Marjorie Lucas replied to Miles Leech's topic in Retirement Plans in General
In my experience, auditors typically send a formal Request for Information (RFI) or Prepared By Client (PBC) list, outlining exactly what they need and the expected date of their arrival. The scope depends on the type of audit. Below is what is generally requested in a retirement/benefits environment. Auditors almost always request foundational documents first: Plan document (current and prior versions) Adoption agreement Summary Plan Description (SPD) Trust agreement Service agreements (TPA, recordkeeper, custodian) IRS determination or opinion letter (if applicable) Most recent Form 5500 and schedules Auditors will request detailed census data such as: Employee eligibility dates Compensation used for deferrals Hire/termination dates Date of birth (for testing) Hours worked (if eligibility is hours-based) Ownership status (for controlled group testing) They may ask for other items as they review the files. -
Our firm pretty much exclusively has done small / micro plans (90% of our plans are <1M in assets and under 30 participants).
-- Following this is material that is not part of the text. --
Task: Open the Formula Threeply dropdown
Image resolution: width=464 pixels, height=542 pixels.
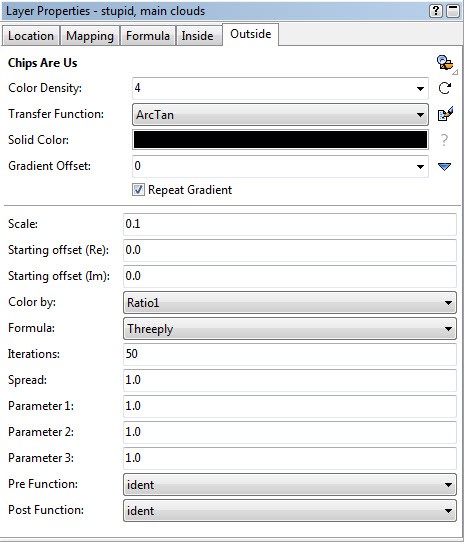Action: (290, 328)
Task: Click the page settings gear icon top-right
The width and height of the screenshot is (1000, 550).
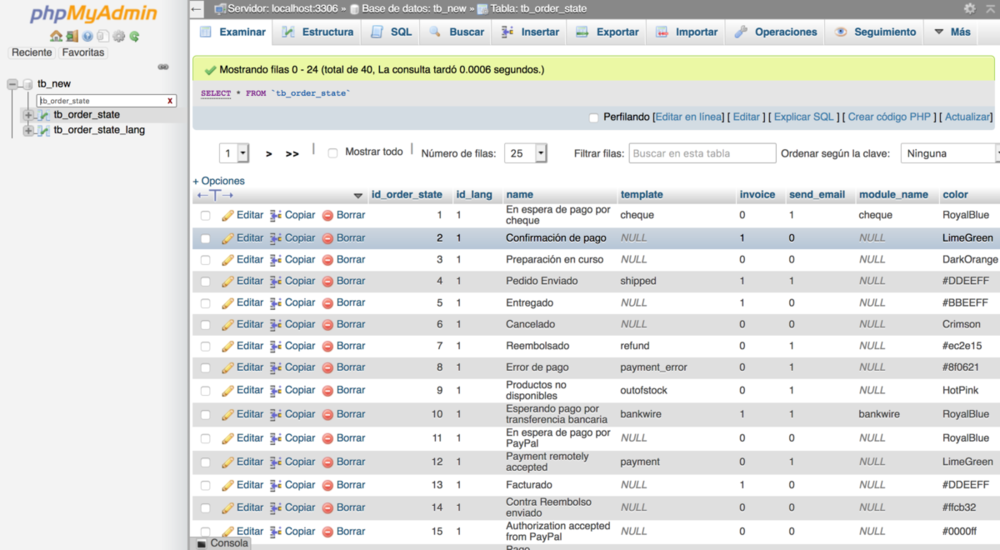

As we grow, I know large plans are likely something we'll have to deal with eventually. We have one plan that's getting close enough to the threshold for requiring a large plan audit that we know we need to start thinking about that in the next few years. With our plan demographic, we've never once actually had a large plan audit. What kind of things should we expect? Does the auditing firm just ask us for a bunch of reports, and if so, what kind of information is generally requested? In the case that anything out of place is found, how much leeway is there in terms of them talking to us about correcting it vs reporting failures on an audit? I'd hate for a large plan audit to be the way we find out we're operating something wrong & cause problems for a client. Any guidance as we start to move into plans that may require audits?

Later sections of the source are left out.